Kumasi-Ghana, Nov. 08, GNA – The Ashanti Regional Health Directorate has adopted a child focused strategy as part of efforts to build a sustainable COVID-19 recovery in the region.
The Directorate with funding support from the United Nations Children Fund (UNICEF), has supported 16 selected basic schools in the region to sustain their school health club activities.
The goal is to encourage the children to sustain the hand hygiene protocols inculcated in them at the peak of the pandemic so they can serve as agents of change in society.
All the selected schools observed the global hand washing celebration in October during, which they created public awareness on the benefits of continuing to observe the hand hygiene protocols.
As part of efforts to sustain the culture of hand hygiene in the schools, the Directorate has provided each school with large quantities of liquid soaps and tissue papers at a short ceremony in Kumasi.
They were educated on the importance of maintaining the hand hygiene protocols as a way of life beyond COVID-19.
The expectation is that they will influence behavioural change in society by cultivating the habit of hand washing at younger age.

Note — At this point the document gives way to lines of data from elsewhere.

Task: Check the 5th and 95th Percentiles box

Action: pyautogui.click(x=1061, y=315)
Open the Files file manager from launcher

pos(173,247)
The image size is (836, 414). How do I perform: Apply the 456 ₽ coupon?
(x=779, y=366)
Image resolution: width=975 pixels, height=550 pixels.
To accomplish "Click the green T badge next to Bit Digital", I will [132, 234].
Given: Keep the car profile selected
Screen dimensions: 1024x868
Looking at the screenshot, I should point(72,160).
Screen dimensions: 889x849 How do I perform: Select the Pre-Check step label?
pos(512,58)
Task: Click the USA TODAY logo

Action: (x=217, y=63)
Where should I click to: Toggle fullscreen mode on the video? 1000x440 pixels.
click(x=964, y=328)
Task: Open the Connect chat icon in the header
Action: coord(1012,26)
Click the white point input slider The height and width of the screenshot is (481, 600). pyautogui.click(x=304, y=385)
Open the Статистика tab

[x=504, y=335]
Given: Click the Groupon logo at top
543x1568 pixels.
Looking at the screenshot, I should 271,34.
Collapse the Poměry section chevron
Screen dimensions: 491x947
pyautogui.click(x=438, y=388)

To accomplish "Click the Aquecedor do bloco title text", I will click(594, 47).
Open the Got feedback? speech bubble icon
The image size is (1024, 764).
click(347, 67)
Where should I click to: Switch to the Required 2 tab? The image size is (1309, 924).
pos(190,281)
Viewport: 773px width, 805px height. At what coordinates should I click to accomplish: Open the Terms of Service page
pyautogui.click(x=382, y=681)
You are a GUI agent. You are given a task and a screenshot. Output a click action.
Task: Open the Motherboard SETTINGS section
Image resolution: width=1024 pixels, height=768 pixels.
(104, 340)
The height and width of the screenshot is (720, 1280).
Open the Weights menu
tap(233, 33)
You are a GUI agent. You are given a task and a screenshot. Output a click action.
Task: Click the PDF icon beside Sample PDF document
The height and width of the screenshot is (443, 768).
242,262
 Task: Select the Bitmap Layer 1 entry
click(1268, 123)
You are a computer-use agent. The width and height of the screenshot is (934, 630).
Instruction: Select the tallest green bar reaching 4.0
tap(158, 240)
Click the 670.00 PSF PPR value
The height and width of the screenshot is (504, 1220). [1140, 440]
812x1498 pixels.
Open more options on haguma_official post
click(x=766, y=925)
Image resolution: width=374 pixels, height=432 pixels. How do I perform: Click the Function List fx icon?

Dr Emmanuel Tinkorang, the Regional Director of Health Services, said resilience mattered now more than ever in health care, with COVID-19 putting health care providers under unprecedented strain.
He said the pandemic had been a major setback for the global economy of which Ghana was not an exception, saying that building resilience was vital to the recovery from the pandemic.
The Regional Director indicated that good hygiene was a highly cost-effective public health measure that was also crucial to a range of diseases like COVID-19, pneumonia and diarrhoea.
“It is against this background that the Directorate is raising awareness about hand washing with soap among the populace using school children as change agents,” he noted.